There is more to Chinese art than Ai Weiwei – that is the message from the organisers of the UK’s largest ever exhibition of contemporary art from China, Taiwan and Hong Kong.
More than 30 artists are giving a snapshot of current Chinese art with an exhibition across six venues under the title Harmonious Society, part of Manchester’s Asian art triennial.
Politics is not the main motivation for most artists, according to curator Jiang Jiehong, professor of Chinese art at Birmingham City University – but those who do tackle political subjects do so with “a particular sense of humour”.
For his sculpture Long Live The Great Union, Yang Zhenzhong has created nine free-standing blocks that appear disjointed until the viewer looks through a small window. From that angle, it becomes clear that the blocks make up a replica of the Tiananmen Tower in Beijing. It is at the National Football Museum.
Jin Feng’s Chinese Plates are printing blocks featuring texts from China’s constitution of human rights. Like normal printing blocks, the text is written in reverse, making it difficult to read. The plates are on show at the John Rylands Library and ArtWork in Salford.
Taiwanese artist Chen Chieh-jen has created a four-screen video installation about the country’s first leprosy hospital. There were protests when the government decided to demolish the building to expand Taipei’s metro system in 1994. The film, titled Realm of Reverberations, is on show at the Museum of Science and Industry.
These books in the 19th Century John Rylands Library appear to be alive, each gently rising and falling as they breathe. Breathing Books by Wang Yuyang, in the library’s Historic Reading Room, are meant to show that the written word is “a living, breathing force”.

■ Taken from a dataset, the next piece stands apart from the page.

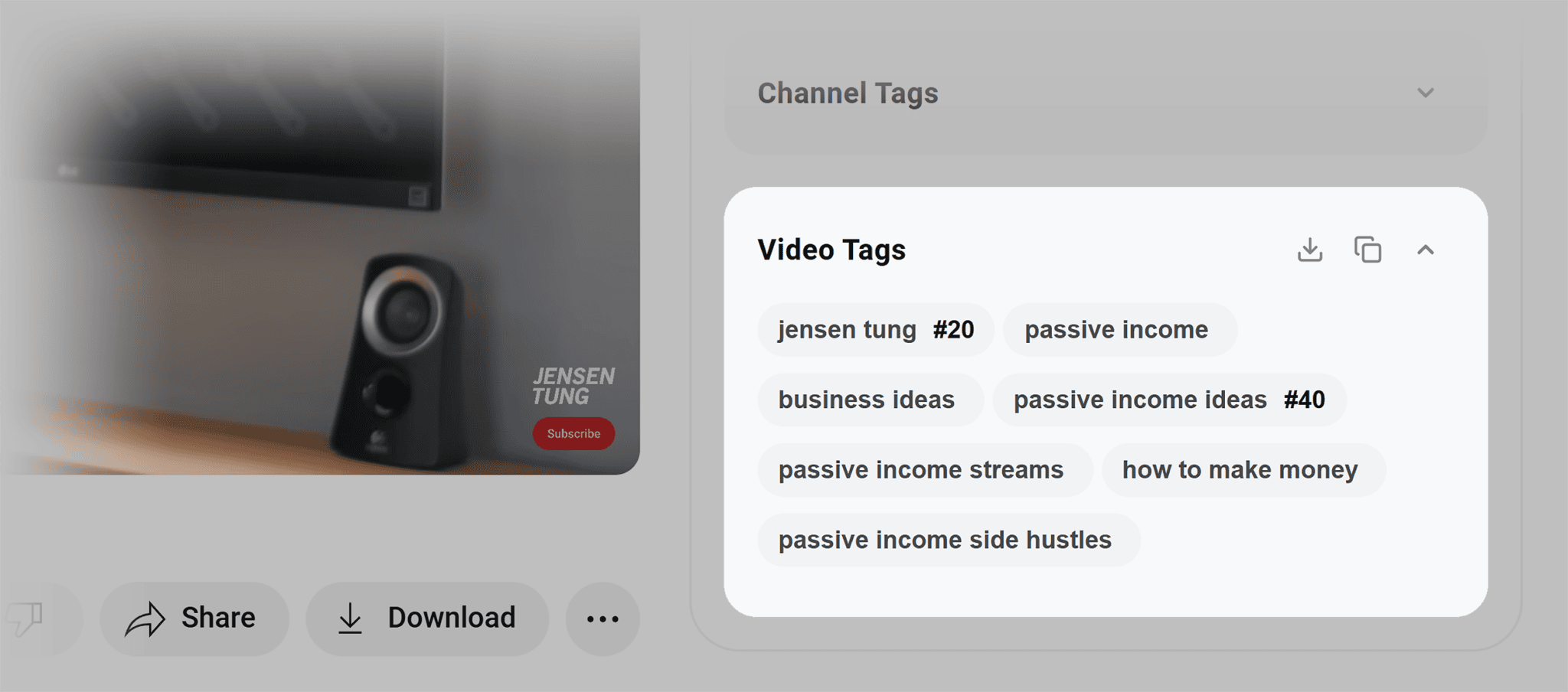Click the dislike thumbs-down icon
This screenshot has height=692, width=1568.
click(24, 619)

Shanghai-based Liu Jianhua’s Boxing Times features 14 suspended porcelain boxing gloves, each bearing an inscription of a different country’s name written in its native language on the sleeve. The work is at the National Football Museum.
Samson Young’s instructions for a “muted lecture of music of political process” are in the John Rylands Library. Hong Kong-based Young also stages muted concerts – in which musicians are asked to play with the same vigour as usual, just without making any noise.